1990 wurde mit einem Vier-Nationen-Turnier der erste Kunstrasenplatz in Hannover auf dem Gelände des DHC eingeweiht. Spitzenhockey wird nunmehr nur noch auf Kunstrasen gespielt. Die Hoffnungen bald wieder in der Bundesliga zu spielen erfüllten sich allerdings nicht, da sich in Hannover mit dem DTV und 78 zwei Konkurrenten aufgetan hatten, die sich gegenseitig das Leben schwer machten.

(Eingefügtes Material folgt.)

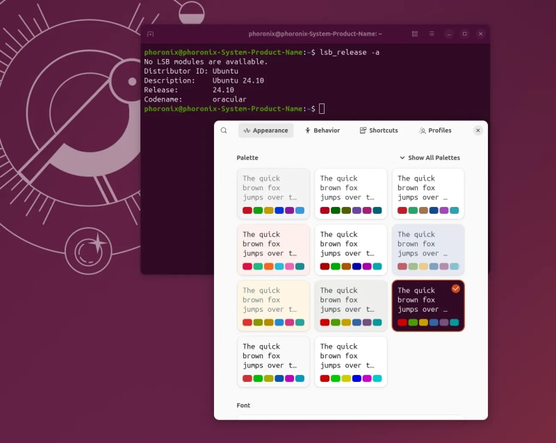Open the Profiles tab
Image resolution: width=556 pixels, height=443 pixels.
pos(435,131)
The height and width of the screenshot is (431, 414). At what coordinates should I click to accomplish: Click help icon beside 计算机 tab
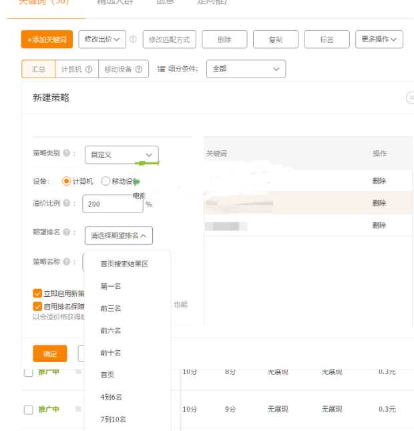point(89,69)
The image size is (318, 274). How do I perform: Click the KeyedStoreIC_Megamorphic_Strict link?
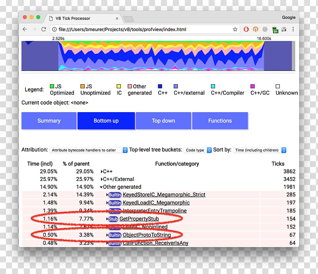[x=164, y=195]
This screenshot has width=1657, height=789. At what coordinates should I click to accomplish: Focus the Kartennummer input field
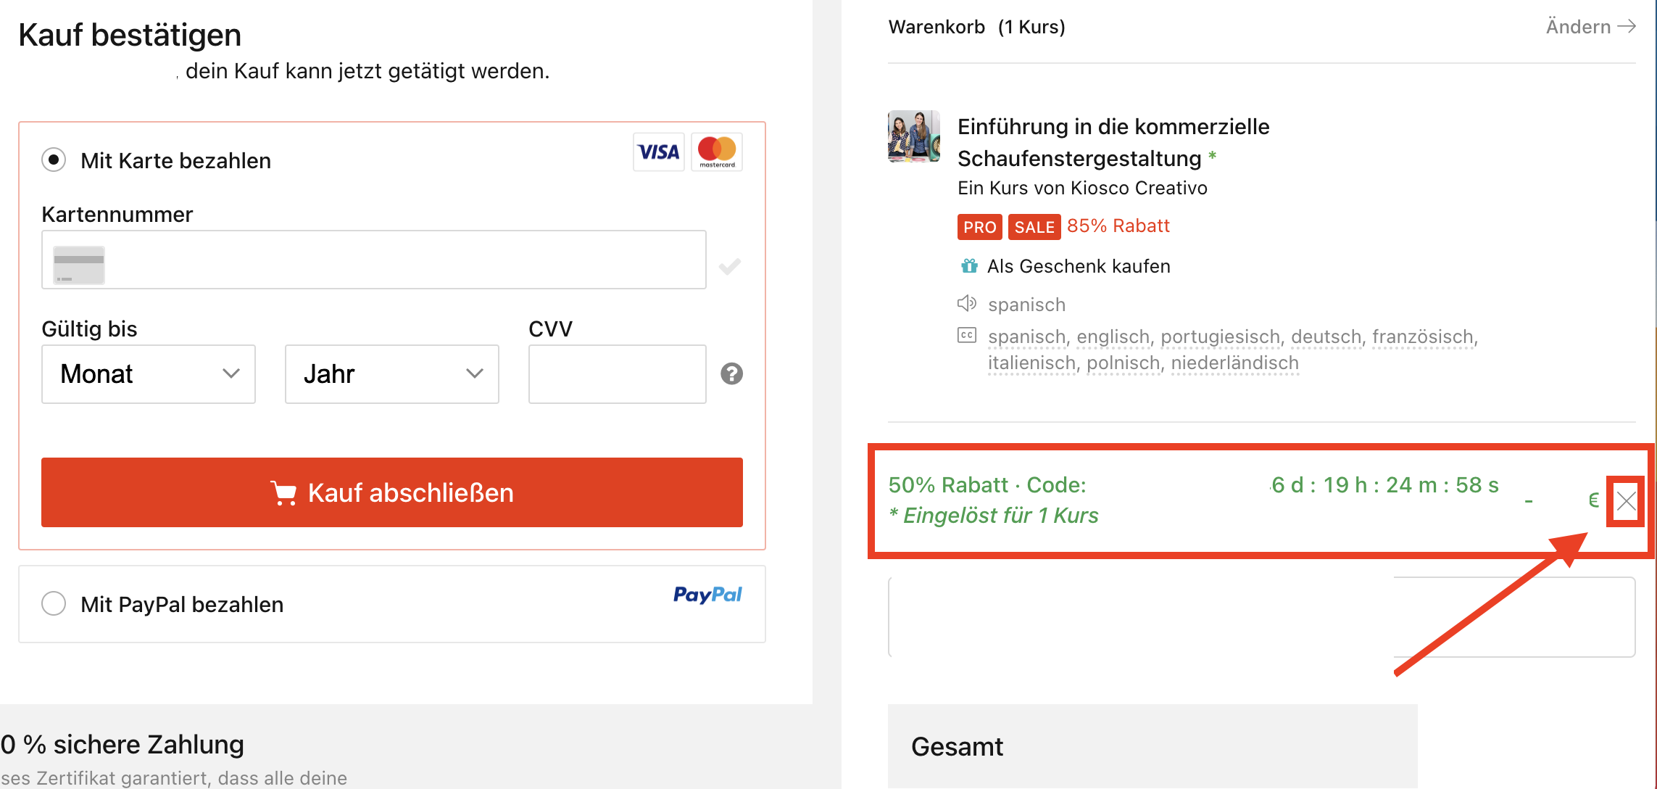(374, 260)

Ein Fokus liegt in der aktuellen sportlichen Arbeit auf der Hockey-Jugend. In den vergangenen Jahren spielte sich die DHC-Jugend immer weiter nach vorne und ist mittlerweile die bestimmende Kraft in Niedersachsen. Diverse Niedersachsen-Meistertitel gehen jedes Jahr wieder an die Graft. Auch an den Zwischenrunden zur Deutschen Meisterschaft nimmt der DHC regelmäßig teil. Die Teilnahme an den Endrunden gelang jedoch erst wieder im Jubiläumsjahr 2010 (Knaben A und weibl. Jugend B). Auf der eigenen Anlage hat die weibliche Jugend B die Endrunde gewonnen und die zweite Deutsche Meisterschaft an die Graft geholt.
Jährlich wird mit dem Wilhelm-Hirte-Cup (WHC) das größte Kinderturnier in Norddeutschland ausgetragen.

Seit 2009 wird im DHC Hannover eine weitere, schnelle Mannschaftssportart betrieben: Lacrosse. Diese, besonders in den USA erfolgreiche Sportart startete im DHC gleich mit zwei Bundesliga-Mannschaften. Die Damen wurden im ersten Jahr gleich Deutscher Vizemeister. 2010 wurde die Deutsche Lacrosse Meisterschaft in Hannover auf dem Gelände des DHC ausgetragen. Von 2010 bis 2020 konnten die Lacrosse Damen insgesamt fünfmal den Titel um die Deutsche Meisterschaft an die Graft holen.

Der DHC hat nun mehr als 110 Jahre hinter sich, die durch den 1. Weltkrieg mit der anschließenden Weltwirtschaftskrise, dem 2. Weltkrieg mit den Nachkriegsfolgen geprägt waren. Die gefährlichen Klippen konnten immer „umschifft“ werden, weil sich herausragende Persönlichkeiten – Frauen und Männer – um den Club verdient gemacht haben. Vier Namen drängen sich auf genannt zu werden:

Curt Strantz, Dr. Friedrich Fiedler, Dr. Karl Dreyer und Heinz Wöltje. Diese besonderen Charaktere haben den Club über die Jahrzehnte geprägt und geführt. Für die sportlichen Erfolge, besonders natürlich im Hockey, möchten wir stellvertretend für alle anderen herausragenden Sportler die nachfolgenden Namen nennen: Detta Städler, Heidi Winkelvoß, Cläre Janson, Heinz Wöltje sen., Kurt Haverbeck, Wilfried Grube und Reinhart Krull.